# WORK TASK
When you reach the line with "This screenshot has height=432, width=763." in the data below, begin printing lines exactly, and stop once the line with "Task: Collapse the Certificats section" has been printed.

--- START ---

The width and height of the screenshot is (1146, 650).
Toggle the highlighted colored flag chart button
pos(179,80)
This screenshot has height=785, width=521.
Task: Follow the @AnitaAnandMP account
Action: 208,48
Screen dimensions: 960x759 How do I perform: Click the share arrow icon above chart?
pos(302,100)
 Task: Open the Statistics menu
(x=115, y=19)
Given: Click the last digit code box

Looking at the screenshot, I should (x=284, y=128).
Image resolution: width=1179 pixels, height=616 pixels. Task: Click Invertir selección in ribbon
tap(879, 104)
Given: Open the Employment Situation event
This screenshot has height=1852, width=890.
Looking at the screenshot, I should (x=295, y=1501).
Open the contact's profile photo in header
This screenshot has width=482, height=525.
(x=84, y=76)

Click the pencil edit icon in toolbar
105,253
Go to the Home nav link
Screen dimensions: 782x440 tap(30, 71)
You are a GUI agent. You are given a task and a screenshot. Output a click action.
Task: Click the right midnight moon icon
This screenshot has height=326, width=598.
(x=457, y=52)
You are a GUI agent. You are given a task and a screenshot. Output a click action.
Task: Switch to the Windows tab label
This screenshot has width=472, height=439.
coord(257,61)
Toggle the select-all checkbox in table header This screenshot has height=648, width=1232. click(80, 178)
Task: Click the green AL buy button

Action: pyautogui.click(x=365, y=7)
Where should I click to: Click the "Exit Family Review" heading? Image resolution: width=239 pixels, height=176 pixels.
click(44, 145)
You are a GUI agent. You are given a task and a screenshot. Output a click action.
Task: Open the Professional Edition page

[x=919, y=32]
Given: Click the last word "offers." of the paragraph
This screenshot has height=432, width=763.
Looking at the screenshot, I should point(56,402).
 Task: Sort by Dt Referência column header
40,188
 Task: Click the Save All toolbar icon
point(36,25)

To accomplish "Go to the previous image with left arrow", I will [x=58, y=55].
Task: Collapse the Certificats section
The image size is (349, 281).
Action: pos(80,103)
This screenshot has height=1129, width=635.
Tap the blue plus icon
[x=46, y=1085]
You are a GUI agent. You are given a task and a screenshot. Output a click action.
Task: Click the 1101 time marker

--- END ---

# SOLUTION TO THIS TASK
This screenshot has height=432, width=763.
Looking at the screenshot, I should point(56,402).
 Task: Sort by Dt Referência column header
40,188
 Task: Click the Save All toolbar icon
point(36,25)

To accomplish "Go to the previous image with left arrow", I will [x=58, y=55].
Task: Collapse the Certificats section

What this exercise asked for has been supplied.